■ **PROBLEM TO SOLVE**
State the number of lines in the following material that contain the string "Bonus", and nothing else.

=====

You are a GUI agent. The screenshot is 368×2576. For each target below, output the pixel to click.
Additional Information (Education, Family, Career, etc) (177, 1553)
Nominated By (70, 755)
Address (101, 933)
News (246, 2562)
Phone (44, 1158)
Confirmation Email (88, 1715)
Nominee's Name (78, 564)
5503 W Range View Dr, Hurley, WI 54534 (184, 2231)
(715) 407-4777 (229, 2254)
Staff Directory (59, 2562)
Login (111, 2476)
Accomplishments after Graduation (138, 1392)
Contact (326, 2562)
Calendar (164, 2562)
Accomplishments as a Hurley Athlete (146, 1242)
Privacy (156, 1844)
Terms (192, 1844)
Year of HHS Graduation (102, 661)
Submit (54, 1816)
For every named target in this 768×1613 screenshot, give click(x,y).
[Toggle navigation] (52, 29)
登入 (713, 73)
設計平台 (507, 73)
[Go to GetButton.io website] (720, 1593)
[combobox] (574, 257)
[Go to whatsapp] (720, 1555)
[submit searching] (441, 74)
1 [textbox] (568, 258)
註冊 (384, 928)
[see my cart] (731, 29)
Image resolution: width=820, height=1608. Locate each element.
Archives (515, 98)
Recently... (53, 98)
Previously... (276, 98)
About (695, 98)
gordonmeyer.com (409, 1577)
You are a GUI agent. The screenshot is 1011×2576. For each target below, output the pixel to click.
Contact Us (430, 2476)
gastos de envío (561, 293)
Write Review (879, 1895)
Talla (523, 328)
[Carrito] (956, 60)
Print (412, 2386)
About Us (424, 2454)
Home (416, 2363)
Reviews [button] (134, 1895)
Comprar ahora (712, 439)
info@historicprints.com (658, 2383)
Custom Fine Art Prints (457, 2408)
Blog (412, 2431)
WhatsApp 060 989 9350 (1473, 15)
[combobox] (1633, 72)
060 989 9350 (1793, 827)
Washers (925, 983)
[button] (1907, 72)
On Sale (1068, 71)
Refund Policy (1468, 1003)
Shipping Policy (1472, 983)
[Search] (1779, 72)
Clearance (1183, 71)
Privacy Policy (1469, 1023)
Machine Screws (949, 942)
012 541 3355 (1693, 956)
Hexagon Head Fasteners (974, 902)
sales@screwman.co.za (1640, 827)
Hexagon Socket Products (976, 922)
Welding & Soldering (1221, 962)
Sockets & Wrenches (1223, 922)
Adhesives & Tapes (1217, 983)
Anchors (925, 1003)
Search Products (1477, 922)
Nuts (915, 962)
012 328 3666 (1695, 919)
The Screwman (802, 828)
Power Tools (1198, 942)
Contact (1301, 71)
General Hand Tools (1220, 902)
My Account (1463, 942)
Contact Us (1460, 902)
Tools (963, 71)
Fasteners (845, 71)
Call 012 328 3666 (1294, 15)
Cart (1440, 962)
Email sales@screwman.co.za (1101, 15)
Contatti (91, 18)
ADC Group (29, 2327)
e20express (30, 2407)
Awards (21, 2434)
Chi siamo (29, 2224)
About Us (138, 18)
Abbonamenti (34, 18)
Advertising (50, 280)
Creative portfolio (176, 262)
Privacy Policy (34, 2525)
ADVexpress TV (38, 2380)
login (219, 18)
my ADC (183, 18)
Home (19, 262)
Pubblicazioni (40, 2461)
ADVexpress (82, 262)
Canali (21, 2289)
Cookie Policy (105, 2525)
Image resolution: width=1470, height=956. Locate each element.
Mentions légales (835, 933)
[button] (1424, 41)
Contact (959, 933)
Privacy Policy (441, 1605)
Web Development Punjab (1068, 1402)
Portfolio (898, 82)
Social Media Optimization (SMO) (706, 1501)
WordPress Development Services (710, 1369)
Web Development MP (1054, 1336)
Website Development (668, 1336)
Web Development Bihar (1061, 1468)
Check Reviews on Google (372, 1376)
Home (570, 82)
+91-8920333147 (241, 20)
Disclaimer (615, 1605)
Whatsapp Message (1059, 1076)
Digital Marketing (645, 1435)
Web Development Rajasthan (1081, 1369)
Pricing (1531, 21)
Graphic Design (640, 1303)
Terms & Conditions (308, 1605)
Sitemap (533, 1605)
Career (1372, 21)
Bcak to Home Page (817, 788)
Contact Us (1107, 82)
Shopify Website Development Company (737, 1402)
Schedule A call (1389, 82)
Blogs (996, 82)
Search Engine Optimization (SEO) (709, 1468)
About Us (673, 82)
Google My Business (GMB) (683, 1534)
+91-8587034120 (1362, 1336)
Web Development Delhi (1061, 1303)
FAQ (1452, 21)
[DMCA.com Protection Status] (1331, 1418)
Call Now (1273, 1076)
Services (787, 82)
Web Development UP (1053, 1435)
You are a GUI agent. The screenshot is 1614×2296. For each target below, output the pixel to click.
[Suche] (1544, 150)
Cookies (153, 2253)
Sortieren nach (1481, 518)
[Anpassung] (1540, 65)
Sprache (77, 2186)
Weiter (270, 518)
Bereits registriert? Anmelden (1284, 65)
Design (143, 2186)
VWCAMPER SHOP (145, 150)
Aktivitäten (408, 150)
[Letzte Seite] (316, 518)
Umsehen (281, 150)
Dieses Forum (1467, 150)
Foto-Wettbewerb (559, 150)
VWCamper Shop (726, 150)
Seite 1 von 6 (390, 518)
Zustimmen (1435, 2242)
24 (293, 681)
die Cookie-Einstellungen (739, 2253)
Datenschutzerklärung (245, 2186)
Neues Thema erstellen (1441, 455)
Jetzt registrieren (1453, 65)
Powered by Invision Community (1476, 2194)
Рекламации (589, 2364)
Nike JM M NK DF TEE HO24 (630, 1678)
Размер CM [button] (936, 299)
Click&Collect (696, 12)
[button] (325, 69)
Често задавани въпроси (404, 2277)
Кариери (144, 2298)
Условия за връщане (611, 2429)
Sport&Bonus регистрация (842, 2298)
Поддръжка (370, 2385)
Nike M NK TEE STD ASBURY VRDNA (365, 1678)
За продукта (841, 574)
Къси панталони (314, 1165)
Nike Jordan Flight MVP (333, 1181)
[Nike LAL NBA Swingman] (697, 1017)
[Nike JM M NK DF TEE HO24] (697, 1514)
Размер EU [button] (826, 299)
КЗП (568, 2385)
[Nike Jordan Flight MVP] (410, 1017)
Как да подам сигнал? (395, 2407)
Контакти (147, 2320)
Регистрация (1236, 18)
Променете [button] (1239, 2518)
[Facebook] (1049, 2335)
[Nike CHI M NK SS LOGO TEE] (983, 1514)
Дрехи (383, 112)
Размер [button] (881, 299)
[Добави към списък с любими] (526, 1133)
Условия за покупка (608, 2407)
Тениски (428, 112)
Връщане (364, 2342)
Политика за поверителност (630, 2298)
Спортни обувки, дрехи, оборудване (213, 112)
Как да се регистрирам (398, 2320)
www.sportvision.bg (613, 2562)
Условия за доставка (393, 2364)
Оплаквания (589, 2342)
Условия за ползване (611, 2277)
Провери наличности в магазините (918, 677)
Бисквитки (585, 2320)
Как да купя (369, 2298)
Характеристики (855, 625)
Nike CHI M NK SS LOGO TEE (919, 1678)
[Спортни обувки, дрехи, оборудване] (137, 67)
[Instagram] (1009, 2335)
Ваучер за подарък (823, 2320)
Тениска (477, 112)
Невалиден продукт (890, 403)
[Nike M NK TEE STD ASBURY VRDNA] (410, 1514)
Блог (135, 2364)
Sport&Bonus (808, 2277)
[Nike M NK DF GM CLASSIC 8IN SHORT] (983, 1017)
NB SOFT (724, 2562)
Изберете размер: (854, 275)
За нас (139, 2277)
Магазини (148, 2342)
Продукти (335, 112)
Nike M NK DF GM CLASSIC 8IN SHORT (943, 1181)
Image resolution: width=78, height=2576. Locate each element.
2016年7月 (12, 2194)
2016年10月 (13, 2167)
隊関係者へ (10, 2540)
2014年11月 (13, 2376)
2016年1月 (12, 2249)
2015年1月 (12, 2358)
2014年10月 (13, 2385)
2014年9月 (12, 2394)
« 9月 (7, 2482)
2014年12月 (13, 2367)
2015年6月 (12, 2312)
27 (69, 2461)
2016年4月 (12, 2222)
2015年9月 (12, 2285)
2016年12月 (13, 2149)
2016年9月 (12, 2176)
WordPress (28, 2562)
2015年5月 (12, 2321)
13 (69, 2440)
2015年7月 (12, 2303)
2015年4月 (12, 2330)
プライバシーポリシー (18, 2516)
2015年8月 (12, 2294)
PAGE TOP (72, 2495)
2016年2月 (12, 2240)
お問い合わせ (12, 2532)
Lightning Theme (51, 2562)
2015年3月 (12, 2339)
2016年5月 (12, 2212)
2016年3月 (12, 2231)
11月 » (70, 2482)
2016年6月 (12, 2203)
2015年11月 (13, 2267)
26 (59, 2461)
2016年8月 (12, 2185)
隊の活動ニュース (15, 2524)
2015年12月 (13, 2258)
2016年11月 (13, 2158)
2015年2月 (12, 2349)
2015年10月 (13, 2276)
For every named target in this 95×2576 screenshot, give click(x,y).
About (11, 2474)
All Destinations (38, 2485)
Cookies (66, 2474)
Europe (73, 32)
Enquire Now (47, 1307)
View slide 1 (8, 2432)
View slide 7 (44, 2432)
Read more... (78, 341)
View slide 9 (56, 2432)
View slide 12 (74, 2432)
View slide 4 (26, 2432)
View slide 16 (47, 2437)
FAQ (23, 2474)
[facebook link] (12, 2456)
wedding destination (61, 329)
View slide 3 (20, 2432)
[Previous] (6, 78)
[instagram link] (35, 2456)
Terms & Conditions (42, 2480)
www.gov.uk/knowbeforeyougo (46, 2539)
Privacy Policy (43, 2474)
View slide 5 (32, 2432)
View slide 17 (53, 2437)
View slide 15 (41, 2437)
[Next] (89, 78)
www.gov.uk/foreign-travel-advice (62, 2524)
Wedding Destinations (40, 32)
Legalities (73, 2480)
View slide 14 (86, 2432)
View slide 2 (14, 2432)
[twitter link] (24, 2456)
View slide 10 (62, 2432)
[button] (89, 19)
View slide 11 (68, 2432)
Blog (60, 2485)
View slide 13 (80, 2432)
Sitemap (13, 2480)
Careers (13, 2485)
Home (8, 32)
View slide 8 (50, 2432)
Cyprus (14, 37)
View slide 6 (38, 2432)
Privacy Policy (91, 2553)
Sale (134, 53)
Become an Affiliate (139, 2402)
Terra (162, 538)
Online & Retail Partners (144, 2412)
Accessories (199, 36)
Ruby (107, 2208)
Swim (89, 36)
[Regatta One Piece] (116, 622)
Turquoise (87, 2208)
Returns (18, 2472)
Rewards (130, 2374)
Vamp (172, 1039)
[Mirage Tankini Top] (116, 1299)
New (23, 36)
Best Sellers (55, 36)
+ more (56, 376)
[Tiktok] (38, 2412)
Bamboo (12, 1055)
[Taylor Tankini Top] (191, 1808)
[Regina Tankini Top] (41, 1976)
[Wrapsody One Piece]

=====

■ **EXERCISE ANSWER**
2